* EXERCISE AIM:
Find the line containing "Task: Click the 参考利率 search icon". Retype it and every later line of the records exactly, leaving out pictures.

* DATA EXTRACTS:
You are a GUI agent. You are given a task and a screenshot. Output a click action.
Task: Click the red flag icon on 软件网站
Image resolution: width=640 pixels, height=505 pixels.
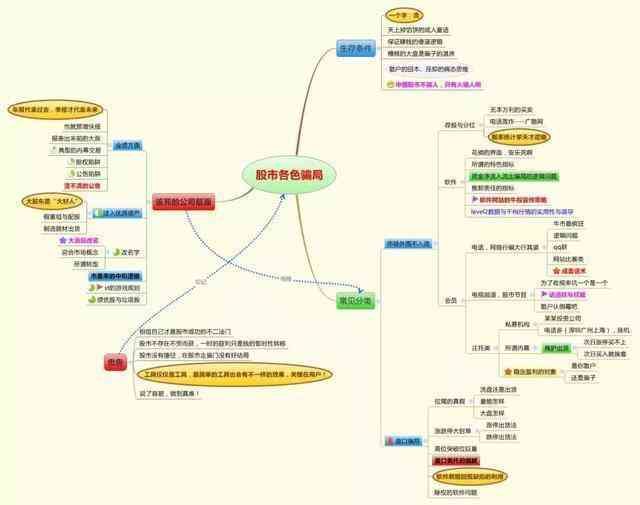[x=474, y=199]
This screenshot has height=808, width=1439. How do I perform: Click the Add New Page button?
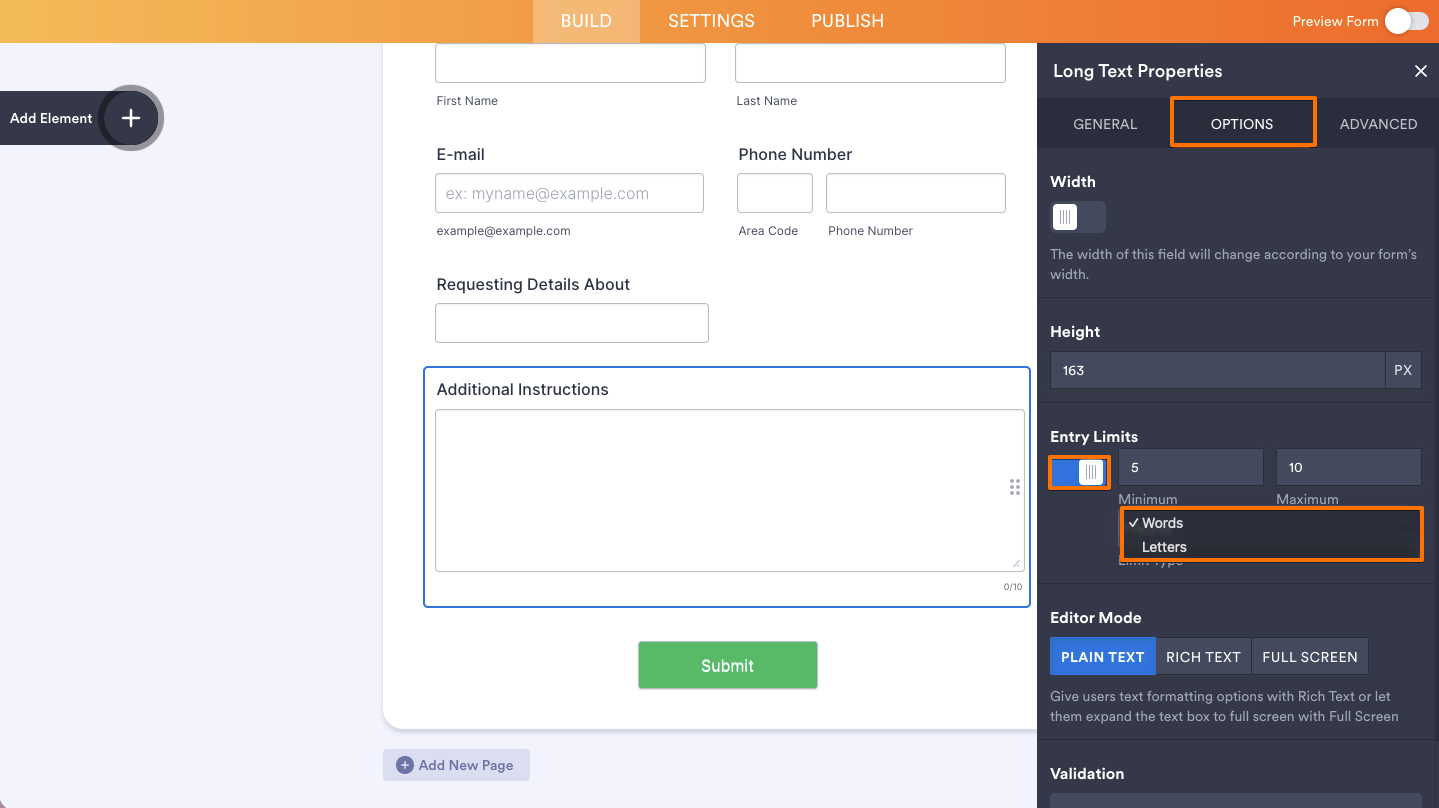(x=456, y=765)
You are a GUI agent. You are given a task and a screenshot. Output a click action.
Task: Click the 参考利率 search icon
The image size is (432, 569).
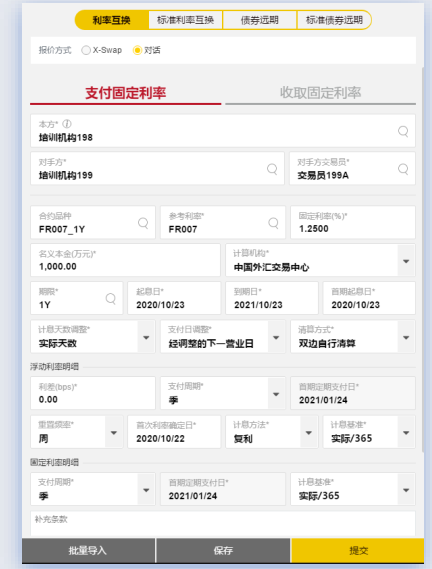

* SOLUTION FOR THIS EXERCISE:
Task: Click the 参考利率 search icon
The image size is (432, 569).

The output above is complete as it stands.